14 July 2024 Your understanding regarding the application of accounting standards in India is almost correct, but there are a few clarifications needed:

### 1. Ind AS (Indian Accounting Standards):

- **Applicability:** Ind AS are applicable to certain classes of companies based on their size and listing status.
- Listed companies and their subsidiaries with a net worth of Rs. 500 crores or more are required to follow Ind AS for their financial statements.
- Unlisted companies may voluntarily adopt Ind AS if they meet certain criteria (such as net worth thresholds).

- **Number of Standards:** There are currently 39 Ind AS notified by the Ministry of Corporate Affairs (MCA).

### 2. Standards issued by ICAI (Institute of Chartered Accountants of India):

- **Applicability:** Companies that are not required to follow Ind AS or have chosen not to adopt Ind AS can follow the accounting standards issued by the ICAI.
- **Number of Standards:** There are 32 accounting standards issued by the ICAI (ICAI-AS), which are based on the old Indian GAAP (Generally Accepted Accounting Principles) framework.

### Mix of Standards:

- **Consistency Principle:** Once a company chooses to adopt Ind AS, it should apply Ind AS consistently to all financial statements.
- **Transitional Provisions:** If a company transitions to Ind AS, it must follow the specified transitional provisions and make necessary adjustments.

### Clarification Points:

- **Mixed Application:** Generally, companies cannot mix Ind AS and ICAI-AS standards within the same set of financial statements.
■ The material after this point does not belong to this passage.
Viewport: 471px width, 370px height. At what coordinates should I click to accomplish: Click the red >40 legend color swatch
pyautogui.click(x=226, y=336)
They must choose to apply either Ind AS or ICAI-AS for all applicable accounting standards.
- **Voluntary Adoption:** Unlisted companies below the net worth threshold and not required to follow Ind AS can voluntarily adopt Ind AS, but they must do so for all applicable standards.

### Conclusion:

- Your understanding that Ind AS applies to listed companies meeting the net worth threshold and certain other entities is correct.
- Companies can choose to adopt Ind AS voluntarily if they meet the criteria, but they must apply it consistently across all applicable standards.
- Once a company adopts Ind AS, it must continue to apply Ind AS for subsequent financial statements unless there is a specific change in regulatory requirements or voluntary de-recognition.

For precise guidance on the applicability and adoption of accounting standards in India, including any recent updates or changes, it is advisable to consult with a qualified chartered accountant or professional advisor familiar with Indian accounting regulations.